The butcher leaves the hide, head, and organ meat in the field, which we process ourselves.  We are learning how to brain-tan the hides so we can use the leather.  We save the fat to make tallow.  The dogs get to eat the unsaved organ meats and other scraps that are left over.  We are learning new skills in order to use every part of the cow so none of it goes to waste and I think eventually we’d like to do the butchering ourselves.  If any of it is left, it is composted and put back into the earth or left in the field for the coyotes and insects to eat.

I feel lucky that I also get to personally witness the amazing results that cattle can have on their environment.  When managed properly, they can completely restore previously overgrazed and damaged pasture-land to a diverse and healthy ecosystem.  By simply doing what they were born to do—eating grass and depositing their urine and manure in one area and then moving on to the next—they’re fertilizing the fields, establishing legumes, ridding the pasture of noxious weeds, and encouraging new growth and biodiversity.  It’s an amazing process and a beautiful cycle, and to see these creatures so easily and naturally heal the land is both inspiring and humbling at the same time.

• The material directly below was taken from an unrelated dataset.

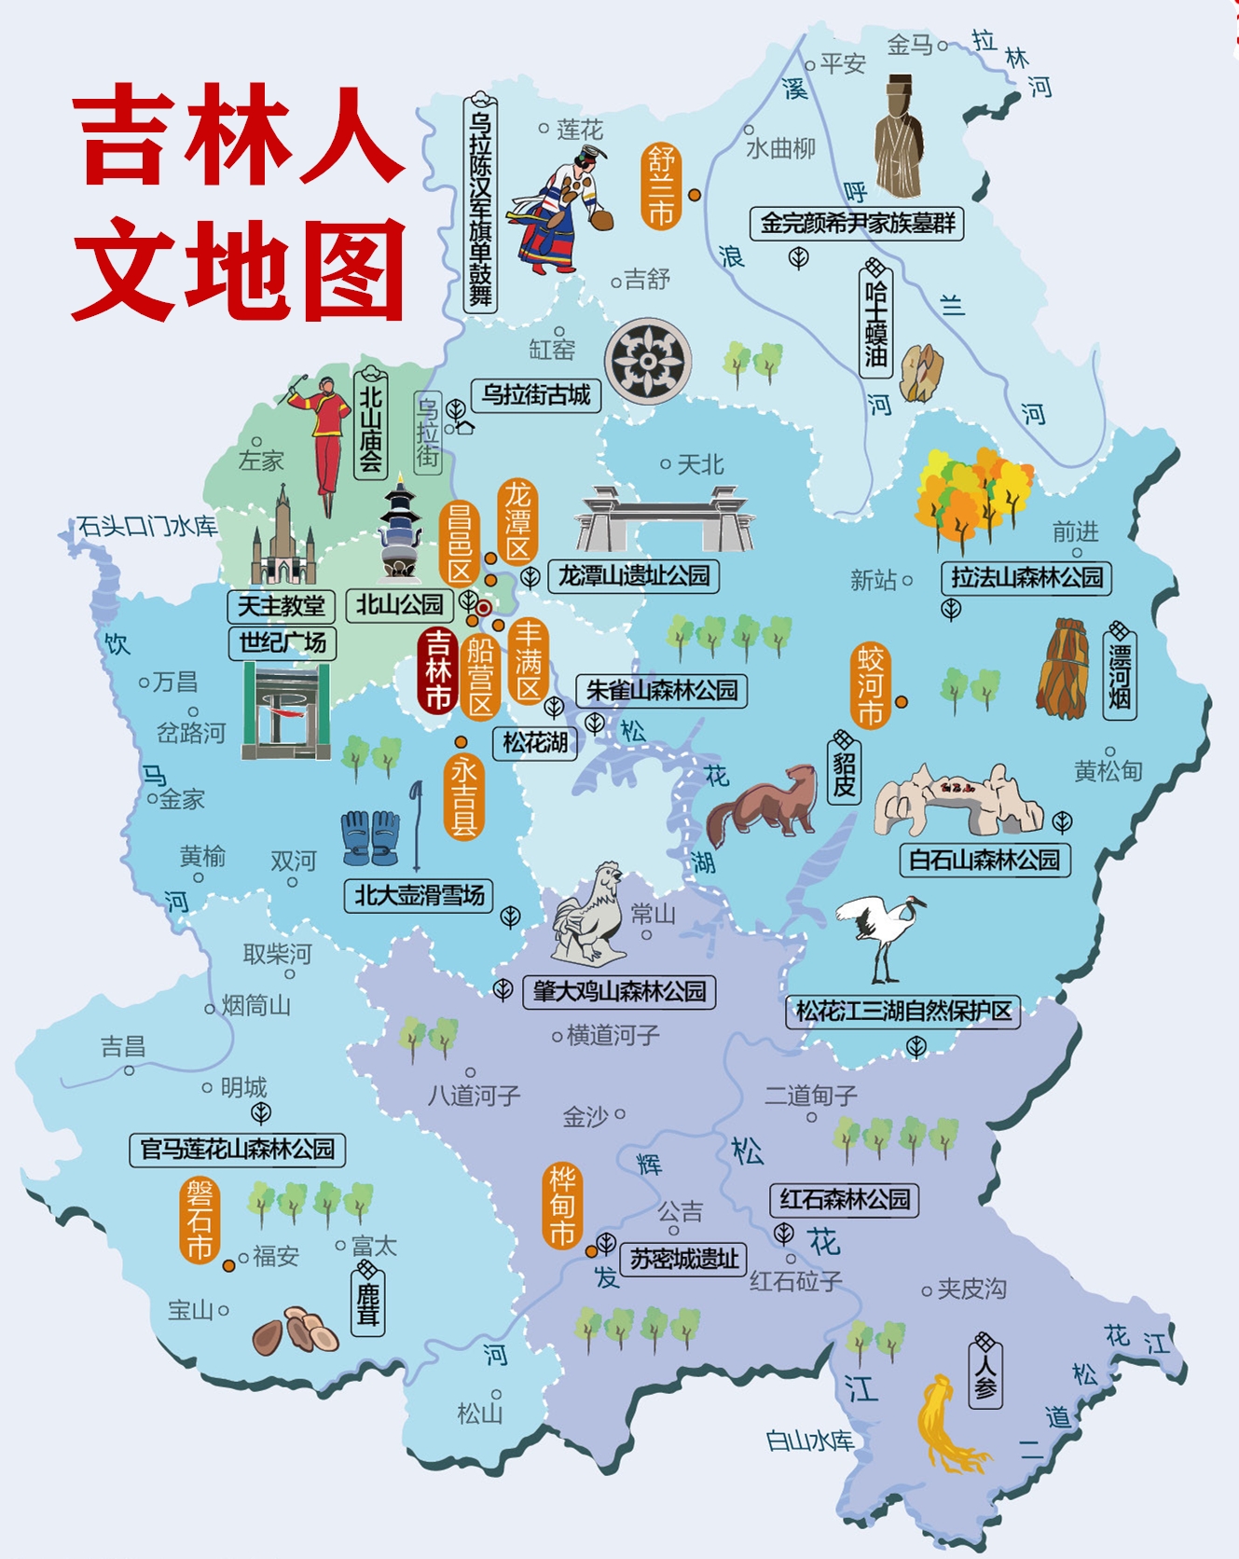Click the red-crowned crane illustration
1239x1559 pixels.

This entire process is what allows me to be connected to my food.  This is knowing exactly how my food was born, raised, lived, and died.  This is being able to personally thank another creature for sustaining me.

So, if the person at the barbecue with the hot dog is still listening at this point (which is highly unlikely), their usual response is, “Wow, that’s really interesting… ” and then they’ll go back for another frank.  And to be fair, I’d be right there with them, skipping the hotdog but still snacking on potato salad and chips.  Because even though I’m aware of (or at least becoming more aware of) the complexities of our food system, I also know how difficult it can be to escape it… plus, I’m a sucker for a good potato chip.

Clearly, I still have a long way to go when it comes to food independence and knowledgeability, but I am starting to venture down that path.  And if I hadn’t read Foer’s book on factory farming I wouldn’t have started questioning the industrialized food system at all, I never would have learned to garden, and I doubt that I would have ever partaken in the homesteading lifestyle.  So while being a vegetarian for all those years wasn’t the solution to my food-based ignorance, it was certainly a beginning—it allowed me to start learning what I should eat in order to nourish my body (or in my case, what I was eating that was damaging my body), what institutions I was supporting by doing so, and how I could challenge myself to keep learning and to do better.  Now, instead of being a vegetarian who still blindly supports a very complex and manipulative industrialized food system (which is not the only way to be vegetarian, but I’ve met few who have done it differently), I would rather kill a cow.  I would rather kill just one cow a year who has spent its entire life grazing on grass in a way that is beneficial to its environment, who will literally feed my family hundreds of meals, who I was able to personally thank for sustaining me.  And as difficult as it is to say goodbye to that creature, this is a moral option I can cope with.